The Securities and Exchange Commission’s Office of the Advocate for Small Business Capital Formation issued its 2024 Annual Report just recently. The Office is required to deliver an annual report to Congress, to the Committee on Banking, Housing and Urban Affairs of the U.S. Senate and the Committee on Financial Services of the U.S. House of Representatives.
The Office was established by legislation as an independent office within the SEC to advance the interests of small business and their investors. As always, the Report provides a wealth of data on small business capital formation in the United States—extending from small and emerging companies, to later-stage businesses, to the IPO market, to smaller public companies.
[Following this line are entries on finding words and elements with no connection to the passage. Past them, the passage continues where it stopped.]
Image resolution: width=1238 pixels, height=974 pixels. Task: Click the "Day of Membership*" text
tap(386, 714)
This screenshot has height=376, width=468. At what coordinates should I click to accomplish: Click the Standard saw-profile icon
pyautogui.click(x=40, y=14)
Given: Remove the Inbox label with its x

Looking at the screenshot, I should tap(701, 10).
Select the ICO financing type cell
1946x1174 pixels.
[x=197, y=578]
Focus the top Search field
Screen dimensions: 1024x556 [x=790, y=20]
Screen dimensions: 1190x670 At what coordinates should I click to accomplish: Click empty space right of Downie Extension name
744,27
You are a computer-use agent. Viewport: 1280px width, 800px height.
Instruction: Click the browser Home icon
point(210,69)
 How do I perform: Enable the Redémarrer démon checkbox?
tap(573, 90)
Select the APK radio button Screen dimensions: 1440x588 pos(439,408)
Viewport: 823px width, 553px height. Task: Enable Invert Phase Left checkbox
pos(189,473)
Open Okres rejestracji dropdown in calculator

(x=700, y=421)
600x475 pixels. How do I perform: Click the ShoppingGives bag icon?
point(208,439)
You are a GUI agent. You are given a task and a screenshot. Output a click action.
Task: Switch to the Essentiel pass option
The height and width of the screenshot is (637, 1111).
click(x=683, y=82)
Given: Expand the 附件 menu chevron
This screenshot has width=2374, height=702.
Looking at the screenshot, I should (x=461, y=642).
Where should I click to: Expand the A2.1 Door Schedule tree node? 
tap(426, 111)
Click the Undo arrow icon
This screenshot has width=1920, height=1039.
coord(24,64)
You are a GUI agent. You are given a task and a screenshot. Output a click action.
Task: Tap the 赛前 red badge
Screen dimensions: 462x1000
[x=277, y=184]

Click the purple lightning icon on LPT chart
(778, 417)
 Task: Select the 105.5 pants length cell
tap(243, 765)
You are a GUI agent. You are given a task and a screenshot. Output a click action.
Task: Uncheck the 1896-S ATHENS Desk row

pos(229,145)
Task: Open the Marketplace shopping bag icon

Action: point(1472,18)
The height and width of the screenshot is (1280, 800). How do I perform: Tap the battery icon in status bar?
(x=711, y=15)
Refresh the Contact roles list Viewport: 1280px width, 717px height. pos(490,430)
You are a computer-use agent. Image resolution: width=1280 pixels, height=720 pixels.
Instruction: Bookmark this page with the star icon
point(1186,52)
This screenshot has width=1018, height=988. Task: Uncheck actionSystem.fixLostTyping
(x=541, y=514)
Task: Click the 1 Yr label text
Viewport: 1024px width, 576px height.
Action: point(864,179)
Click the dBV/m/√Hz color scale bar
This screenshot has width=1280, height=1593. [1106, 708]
Companies continue to increase their reliance on exempt offerings. In the period from July 1, 2023, to June 30, 2024, companies (excluding pooled funds) raised $949 billion in reliance on exempt offerings (including Rule 144A and Reg S offerings), compared to $28 billion in IPOs and $1.2 trillion in other SEC-registered offerings. As among exempt offering formats, not surprisingly, Rule 506(b) offerings remain quite significant with $170 billion raised in these transactions compared to only $1.5 billion in Rule 506(c) offerings. Pooled funds raised another $1.7 trillion in Rule 506(b) offerings. Offerings by pooled funds account for almost 90% of the amounts raised under Regulation D but only approximately 45% of the offerings.
The Report notes that the volume of IPOs remains down from the 2021 highs but trended up during the first half of 2024. Technology and manufacturing companies account for the largest amounts raised in IPOs. The number of VC-backed IPOs remains down quite significantly. Since 2022, IPOs by small companies have accounted for 40% of the number of IPOs but only 4% of IPO deal value.
The Report provides additional insights regarding the decline in smaller public companies. For example, if one considers the overall decline in the number of U.S. public companies, the decline in the number of small exchange-listed companies is largely responsible for this trend. The Report attributes the “listing gap” to M&A activity and regulatory costs. Small public companies struggle following their IPOs. The Report notes the number of smaller companies that face issues relating to securities exchange non-compliance and that undertake reverse stock splits and that ultimately face delisting.
If ever there was a compelling basis for providing additional accommodations for smaller public companies, the analysis in the Report regarding the costs associated with being public and the impediments facing smaller public companies provides one. Perhaps a new SEC might consider this food for thought.